**Assignment:**
The answer should be each line from the entries below that has the word "will" in it.

**Supplied entries:**
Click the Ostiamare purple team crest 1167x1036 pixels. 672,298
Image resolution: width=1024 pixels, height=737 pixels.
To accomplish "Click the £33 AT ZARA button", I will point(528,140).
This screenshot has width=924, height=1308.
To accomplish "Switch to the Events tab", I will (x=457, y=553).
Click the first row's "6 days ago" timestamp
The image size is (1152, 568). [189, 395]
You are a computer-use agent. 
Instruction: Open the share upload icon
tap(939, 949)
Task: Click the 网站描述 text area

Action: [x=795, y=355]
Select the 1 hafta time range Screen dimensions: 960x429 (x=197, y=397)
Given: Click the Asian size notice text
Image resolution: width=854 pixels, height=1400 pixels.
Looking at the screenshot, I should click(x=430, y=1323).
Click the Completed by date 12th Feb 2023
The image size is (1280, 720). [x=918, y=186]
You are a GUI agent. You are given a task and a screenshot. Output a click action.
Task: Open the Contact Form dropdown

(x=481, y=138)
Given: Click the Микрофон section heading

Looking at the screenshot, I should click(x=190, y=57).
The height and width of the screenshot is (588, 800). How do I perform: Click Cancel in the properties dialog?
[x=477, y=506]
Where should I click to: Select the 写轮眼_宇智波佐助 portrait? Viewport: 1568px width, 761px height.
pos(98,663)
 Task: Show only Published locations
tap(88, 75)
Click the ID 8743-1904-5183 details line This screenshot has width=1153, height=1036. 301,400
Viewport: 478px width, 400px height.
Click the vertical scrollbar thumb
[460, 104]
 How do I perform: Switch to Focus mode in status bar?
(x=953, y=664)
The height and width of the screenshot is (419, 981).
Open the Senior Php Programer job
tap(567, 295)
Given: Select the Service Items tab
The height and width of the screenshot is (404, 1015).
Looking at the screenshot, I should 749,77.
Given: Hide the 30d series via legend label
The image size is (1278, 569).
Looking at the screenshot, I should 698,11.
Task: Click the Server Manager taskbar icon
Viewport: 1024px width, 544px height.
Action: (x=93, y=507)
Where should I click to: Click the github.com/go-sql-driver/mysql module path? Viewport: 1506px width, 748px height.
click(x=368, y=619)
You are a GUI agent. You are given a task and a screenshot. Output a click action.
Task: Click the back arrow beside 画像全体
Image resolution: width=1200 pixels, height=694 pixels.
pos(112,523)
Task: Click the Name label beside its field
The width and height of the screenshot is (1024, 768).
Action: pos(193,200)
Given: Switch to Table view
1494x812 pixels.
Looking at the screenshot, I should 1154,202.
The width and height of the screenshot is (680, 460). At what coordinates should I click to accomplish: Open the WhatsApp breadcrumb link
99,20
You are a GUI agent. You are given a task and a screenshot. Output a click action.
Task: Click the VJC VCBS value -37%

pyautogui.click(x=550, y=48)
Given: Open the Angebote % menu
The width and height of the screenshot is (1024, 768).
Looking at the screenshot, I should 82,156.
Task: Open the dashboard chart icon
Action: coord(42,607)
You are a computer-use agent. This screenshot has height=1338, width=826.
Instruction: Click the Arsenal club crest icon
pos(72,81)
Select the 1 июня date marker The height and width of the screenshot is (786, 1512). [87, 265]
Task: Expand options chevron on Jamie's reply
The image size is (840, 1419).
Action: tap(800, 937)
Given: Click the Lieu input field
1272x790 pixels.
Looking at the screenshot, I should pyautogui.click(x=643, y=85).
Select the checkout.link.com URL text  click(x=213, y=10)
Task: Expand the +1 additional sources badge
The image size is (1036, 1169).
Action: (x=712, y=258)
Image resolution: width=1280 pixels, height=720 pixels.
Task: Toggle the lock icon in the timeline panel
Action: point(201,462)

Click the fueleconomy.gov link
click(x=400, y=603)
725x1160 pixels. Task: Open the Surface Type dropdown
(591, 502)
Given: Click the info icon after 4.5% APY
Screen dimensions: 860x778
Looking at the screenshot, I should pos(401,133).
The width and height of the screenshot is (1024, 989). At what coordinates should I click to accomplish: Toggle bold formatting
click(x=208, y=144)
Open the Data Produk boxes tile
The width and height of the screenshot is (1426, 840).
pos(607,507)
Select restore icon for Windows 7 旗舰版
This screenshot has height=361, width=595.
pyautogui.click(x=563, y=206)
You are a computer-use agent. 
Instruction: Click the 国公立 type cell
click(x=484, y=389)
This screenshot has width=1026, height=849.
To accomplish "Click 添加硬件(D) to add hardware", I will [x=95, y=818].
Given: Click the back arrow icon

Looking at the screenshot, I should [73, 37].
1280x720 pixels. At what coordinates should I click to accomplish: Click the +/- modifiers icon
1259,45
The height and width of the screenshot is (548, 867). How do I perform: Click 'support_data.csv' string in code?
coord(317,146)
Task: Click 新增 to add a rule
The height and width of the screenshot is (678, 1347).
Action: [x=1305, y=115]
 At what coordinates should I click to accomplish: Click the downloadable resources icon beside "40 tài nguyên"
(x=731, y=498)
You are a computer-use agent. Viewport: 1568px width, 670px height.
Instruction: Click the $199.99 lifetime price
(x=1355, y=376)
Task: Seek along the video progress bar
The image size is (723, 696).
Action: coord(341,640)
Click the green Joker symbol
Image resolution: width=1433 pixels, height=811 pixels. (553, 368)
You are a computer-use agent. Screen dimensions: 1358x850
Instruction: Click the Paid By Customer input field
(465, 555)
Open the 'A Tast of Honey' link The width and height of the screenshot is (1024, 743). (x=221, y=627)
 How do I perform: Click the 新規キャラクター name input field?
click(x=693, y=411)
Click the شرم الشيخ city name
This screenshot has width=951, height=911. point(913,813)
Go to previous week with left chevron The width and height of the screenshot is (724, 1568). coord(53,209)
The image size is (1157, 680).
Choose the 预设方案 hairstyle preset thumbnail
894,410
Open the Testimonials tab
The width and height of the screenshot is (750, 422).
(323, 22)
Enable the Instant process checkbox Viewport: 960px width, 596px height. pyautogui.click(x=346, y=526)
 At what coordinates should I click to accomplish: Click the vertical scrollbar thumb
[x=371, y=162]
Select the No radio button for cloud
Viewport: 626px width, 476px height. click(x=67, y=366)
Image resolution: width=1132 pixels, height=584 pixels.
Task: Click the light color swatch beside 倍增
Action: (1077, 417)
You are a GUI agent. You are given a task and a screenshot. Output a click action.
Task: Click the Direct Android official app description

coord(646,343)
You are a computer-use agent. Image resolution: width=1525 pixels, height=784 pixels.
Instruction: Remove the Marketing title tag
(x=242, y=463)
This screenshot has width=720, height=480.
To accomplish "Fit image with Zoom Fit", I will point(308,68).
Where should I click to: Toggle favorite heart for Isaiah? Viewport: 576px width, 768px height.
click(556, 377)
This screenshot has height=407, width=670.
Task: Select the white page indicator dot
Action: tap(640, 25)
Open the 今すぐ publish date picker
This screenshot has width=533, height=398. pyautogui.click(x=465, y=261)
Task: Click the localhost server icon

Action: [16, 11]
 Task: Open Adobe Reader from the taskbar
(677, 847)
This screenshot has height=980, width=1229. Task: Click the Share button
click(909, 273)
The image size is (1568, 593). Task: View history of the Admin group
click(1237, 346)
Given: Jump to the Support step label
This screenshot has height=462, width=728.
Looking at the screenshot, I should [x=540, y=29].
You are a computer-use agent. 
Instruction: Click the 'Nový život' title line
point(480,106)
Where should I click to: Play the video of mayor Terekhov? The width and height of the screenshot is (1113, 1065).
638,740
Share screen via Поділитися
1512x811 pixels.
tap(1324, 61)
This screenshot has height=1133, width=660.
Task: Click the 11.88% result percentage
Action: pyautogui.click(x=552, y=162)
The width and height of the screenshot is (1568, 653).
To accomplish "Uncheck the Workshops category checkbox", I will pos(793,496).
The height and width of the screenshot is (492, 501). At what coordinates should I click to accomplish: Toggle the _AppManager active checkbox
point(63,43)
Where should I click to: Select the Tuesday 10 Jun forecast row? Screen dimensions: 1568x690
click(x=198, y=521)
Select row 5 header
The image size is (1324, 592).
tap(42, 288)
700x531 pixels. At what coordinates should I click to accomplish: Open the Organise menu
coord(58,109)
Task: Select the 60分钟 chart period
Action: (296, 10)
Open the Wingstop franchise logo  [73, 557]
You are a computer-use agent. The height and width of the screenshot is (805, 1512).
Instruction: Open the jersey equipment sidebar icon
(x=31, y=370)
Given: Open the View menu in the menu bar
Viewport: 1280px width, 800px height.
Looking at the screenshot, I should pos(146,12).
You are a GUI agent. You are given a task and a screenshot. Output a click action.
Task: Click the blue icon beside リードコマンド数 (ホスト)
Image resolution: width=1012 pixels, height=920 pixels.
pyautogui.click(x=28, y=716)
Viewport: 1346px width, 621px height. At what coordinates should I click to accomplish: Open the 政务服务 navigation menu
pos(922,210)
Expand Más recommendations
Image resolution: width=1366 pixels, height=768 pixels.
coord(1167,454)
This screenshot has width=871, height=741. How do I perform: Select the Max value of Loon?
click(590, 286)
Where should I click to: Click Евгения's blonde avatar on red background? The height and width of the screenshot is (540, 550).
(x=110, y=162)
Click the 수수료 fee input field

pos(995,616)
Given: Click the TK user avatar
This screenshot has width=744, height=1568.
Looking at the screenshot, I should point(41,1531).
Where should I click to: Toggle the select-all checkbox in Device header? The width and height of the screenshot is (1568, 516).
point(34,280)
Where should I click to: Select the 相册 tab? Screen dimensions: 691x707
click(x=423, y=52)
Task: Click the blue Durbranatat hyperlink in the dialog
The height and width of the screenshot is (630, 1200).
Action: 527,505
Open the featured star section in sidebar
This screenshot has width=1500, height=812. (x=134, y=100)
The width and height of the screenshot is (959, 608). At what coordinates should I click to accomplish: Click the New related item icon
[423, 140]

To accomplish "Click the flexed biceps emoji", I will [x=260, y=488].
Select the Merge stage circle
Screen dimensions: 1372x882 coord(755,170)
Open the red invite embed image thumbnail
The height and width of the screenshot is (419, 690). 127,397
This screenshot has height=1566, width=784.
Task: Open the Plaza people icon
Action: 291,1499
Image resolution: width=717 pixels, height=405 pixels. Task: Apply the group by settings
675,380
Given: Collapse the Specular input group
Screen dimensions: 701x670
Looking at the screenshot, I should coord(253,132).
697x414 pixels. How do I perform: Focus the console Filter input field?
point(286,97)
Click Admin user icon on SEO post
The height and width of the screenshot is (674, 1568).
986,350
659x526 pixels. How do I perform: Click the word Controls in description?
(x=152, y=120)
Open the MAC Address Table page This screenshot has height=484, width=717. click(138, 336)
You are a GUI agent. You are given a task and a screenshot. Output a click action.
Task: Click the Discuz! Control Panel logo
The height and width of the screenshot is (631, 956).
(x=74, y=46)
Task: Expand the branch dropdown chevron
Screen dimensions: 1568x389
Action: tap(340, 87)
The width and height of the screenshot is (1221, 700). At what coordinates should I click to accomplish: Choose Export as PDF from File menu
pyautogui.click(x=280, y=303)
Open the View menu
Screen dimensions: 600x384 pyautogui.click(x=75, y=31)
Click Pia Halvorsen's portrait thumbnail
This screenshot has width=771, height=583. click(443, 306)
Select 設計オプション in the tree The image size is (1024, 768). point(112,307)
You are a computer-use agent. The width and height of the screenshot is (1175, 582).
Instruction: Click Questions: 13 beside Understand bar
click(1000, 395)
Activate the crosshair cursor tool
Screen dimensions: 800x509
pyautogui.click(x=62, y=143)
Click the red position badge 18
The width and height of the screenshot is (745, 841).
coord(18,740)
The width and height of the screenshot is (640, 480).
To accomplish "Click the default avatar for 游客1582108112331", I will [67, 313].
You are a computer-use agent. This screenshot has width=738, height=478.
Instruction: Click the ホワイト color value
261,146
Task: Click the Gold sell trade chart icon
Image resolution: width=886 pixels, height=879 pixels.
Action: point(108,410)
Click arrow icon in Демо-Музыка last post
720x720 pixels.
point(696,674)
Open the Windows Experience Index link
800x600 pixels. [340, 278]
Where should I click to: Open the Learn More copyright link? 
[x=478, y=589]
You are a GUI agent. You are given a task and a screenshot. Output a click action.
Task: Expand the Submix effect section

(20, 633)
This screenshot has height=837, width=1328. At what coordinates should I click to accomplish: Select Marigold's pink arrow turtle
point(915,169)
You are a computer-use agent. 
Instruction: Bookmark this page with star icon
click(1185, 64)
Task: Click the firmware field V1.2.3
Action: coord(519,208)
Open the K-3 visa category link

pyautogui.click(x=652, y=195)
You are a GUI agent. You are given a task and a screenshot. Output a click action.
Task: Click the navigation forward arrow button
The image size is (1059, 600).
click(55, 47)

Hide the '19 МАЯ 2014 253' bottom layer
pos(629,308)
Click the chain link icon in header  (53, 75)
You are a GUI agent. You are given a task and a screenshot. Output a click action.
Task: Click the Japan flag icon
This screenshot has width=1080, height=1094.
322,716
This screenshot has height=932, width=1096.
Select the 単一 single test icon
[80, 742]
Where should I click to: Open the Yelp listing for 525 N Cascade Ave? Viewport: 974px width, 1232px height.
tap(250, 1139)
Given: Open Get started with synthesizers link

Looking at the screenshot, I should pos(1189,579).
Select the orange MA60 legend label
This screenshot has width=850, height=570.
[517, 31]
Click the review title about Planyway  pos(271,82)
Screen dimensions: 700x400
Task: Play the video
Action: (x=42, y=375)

**Answer below:**
To accomplish "Click the £33 AT ZARA button", I will point(528,140).
To accomplish "Switch to the Events tab", I will (x=457, y=553).
To accomplish "Click 添加硬件(D) to add hardware", I will [x=95, y=818].
To accomplish "Fit image with Zoom Fit", I will point(308,68).
To accomplish "Uncheck the Workshops category checkbox", I will pos(793,496).
To accomplish "Click the flexed biceps emoji", I will [x=260, y=488].
To accomplish "Click the default avatar for 游客1582108112331", I will [67, 313].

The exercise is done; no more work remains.